Kent unflinchingly shows us the descent of one woman into insanity. At one point, Amelia yells at Samuel, “If you’re that hungry, why don’t you go and eat shit!” Horror films nowadays are replete with indicators of scary things: serial killers, possessed dolls, aliens, zombies…but what is particularly horrifying here are the real things that ordinary people do and how life can makes monsters out of us. 

This film also conveys the notion that hell is not only a place, but also a state of mind; our own personal demons have more control of us than we’d like to believe or accept. The Babadook himself is perceived differently by both characters: to Amelia, it is a metaphor for her personal inner strife; whereas with Samuel, it is a manifestation of the fears of a traumatized child. The Babadook is an entity born from both of their personal fears; conversely, it is one which only they can conquer together, as mother and son. 
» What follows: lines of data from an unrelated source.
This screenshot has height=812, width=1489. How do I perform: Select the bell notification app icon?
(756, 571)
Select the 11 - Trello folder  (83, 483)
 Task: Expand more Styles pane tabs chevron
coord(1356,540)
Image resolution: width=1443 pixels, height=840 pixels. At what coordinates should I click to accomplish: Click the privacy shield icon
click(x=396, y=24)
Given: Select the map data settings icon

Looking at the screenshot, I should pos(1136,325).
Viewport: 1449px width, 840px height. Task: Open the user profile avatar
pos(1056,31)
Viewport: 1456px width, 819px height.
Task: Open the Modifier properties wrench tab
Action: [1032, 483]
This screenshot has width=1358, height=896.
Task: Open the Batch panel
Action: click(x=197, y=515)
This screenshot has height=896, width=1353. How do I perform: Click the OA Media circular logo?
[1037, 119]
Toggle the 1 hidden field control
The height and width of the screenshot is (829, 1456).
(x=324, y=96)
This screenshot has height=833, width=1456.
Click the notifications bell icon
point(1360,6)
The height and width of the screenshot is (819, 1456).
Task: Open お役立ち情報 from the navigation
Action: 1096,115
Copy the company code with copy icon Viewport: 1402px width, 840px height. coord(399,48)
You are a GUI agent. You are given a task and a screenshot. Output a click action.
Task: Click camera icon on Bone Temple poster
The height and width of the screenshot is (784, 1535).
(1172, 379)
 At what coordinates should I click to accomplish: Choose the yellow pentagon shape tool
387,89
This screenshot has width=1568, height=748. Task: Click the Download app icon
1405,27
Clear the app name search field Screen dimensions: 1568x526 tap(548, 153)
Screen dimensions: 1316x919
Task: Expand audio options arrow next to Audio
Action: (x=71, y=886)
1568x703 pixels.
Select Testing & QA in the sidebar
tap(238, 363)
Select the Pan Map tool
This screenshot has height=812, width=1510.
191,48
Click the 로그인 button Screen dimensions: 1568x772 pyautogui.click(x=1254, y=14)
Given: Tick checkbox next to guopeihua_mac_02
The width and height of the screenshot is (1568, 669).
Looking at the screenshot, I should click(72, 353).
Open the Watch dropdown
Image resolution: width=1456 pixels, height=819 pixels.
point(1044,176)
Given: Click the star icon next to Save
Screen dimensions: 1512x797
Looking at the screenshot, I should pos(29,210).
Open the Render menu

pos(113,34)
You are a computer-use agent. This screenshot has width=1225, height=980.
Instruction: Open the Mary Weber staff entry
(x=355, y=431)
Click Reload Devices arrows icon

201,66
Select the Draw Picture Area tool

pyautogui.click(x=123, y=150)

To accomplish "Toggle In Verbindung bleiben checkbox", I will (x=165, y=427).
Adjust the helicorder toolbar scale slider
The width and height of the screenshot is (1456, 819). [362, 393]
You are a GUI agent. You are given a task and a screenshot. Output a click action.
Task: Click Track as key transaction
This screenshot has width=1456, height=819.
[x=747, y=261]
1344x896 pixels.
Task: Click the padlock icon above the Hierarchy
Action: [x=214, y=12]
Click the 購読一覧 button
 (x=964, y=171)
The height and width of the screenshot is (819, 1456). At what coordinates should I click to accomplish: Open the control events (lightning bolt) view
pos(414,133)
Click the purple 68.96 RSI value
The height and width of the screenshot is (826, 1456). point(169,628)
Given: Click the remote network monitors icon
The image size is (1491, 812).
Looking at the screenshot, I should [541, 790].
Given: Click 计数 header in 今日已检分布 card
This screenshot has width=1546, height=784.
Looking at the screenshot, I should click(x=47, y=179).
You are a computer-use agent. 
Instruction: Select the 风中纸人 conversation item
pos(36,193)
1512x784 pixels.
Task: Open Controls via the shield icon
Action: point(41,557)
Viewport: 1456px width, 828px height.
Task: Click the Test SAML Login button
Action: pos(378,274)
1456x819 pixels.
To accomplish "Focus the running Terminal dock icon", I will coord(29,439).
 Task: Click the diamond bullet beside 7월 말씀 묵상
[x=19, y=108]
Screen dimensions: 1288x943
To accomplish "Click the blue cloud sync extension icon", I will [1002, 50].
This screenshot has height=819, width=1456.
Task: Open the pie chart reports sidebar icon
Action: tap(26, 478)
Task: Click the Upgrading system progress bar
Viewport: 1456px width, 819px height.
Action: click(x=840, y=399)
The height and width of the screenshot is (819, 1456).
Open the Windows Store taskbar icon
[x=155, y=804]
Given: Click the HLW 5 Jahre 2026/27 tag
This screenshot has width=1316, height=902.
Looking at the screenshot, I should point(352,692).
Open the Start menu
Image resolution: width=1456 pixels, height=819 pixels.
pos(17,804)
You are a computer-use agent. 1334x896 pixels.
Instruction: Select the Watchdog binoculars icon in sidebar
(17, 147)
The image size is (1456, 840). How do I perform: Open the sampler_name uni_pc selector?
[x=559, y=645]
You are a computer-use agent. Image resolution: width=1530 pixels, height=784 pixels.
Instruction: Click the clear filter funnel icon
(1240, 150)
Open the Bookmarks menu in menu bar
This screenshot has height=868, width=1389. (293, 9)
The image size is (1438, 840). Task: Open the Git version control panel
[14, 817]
Another thing worth mentioning is that this film is a low-budget indie that exists due to  support from Kickstarter. It is also Kent’s feature debut as a writer/director. A female filmmaker tells the story of a woman which may hit close to home for viewers and is probably very personal to Kent, yet one which many of us can empathize with. “The Babadook” and other films like it are why cinema is so powerful. And if you think Kent wraps it all up in a pretty gift box with a neat bow, think again — the Babadook, like life’s greatest trials, never truly goes away.